Open public meetings are occurring with
Admina Star Federal Incorporated, which is Medicare Part A carrier
headquartered in Indianapolis, Indiana. Medicare Part B will be having
open public meetings for proposed policy changes for the public, as well
as providers, and manufacturers may comment by WPS.
WPS will have policy changes listed on
their web site and will develop a chat room/bulletin board where the
public can make comments. Medicare B Bulletin published by WPS will have
changes in their descriptive codes that will be less descriptive and
will refer you back to the CPT manual. All national policies will be
published on the WPS website.
Medicare is paying for medical research
trials but all trials must be in approved research and related areas of
listed covered benefits to Medicare beneficiaries.
A list of the number of denial services
from October 1, 1999 to December 31, 1999 was distributed. The most
pressing problem that occurred was improper coding. The top denial was
identifier 50 which lists the service and procedure as a non-covered
service or because it was not medically necessary. It is incumbent upon
physicians to provide the correct codable diagnosis for each lab and
radiological testing procedure to the lab or radiological site. Without
the correct diagnosis code, labs and radiological tests are not
reimbursable.
HCFA has started December 1, 2000, to
change local rules regarding Medicare appeals processing.

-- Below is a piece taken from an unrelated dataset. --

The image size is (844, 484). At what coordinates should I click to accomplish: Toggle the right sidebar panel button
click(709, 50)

Illinois has a
successful appeal process, but HCFA that are complex in nature, which is
defined as anything requiring paper, must be written and mailed not
faxed to WPS for administrative level 1 review and appeals.
Regarding ambulances, the OIG and HCFA
are in the process of examining ambulance charges and it is incumbent
upon the physician to write orders for a non-emergency ambulance trip.

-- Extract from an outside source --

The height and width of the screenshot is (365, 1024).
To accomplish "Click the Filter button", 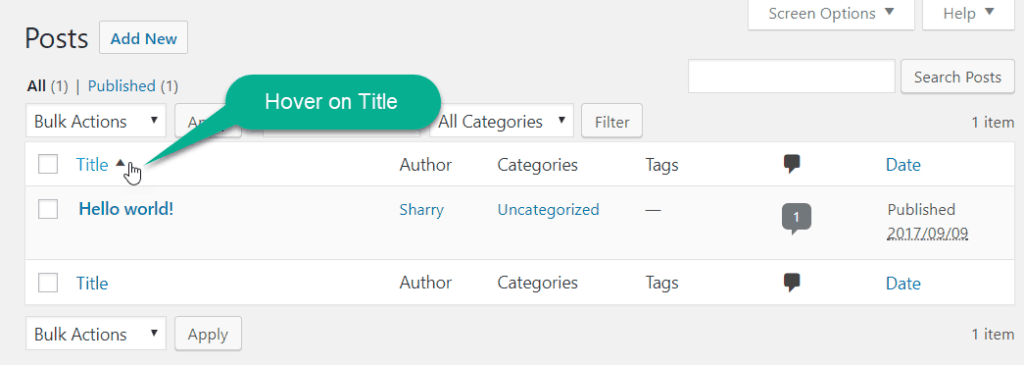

Without an order for a non-emergency trip, the ambulance company is
denying payment.
The new fee schedule for Medicare was
published in January 2001. Observation care codes for hospitalization
patients are changing. The initial observation code is used for the
first 8 hours only. Another area that WPS is looking into is to identify
why 90% of cardiac ECHO’s are denied. Dr. Messer the chairman and a
cardiologist for the Care Advisory Committee along with WPS will
investigate this, to identify why ECHO’s are denied at such a high
rate.
Next Carrier Advisory Committee will
meet in April 2001. Policy discussion and three local policies were
presented. They are 1.) bilaminate skin substitute, 2.) anesthesia
services and a teaching facility, 3.) supervising physician, and
teaching settings. The anesthesia services, supervising physician, and
teaching settings are 90% national mandate language. The Illinois
Anesthesia Society found no problems with the anesthesia policy. The
supervising physician and teaching settings has been in existence for a
number of years and was brought up for general discussion.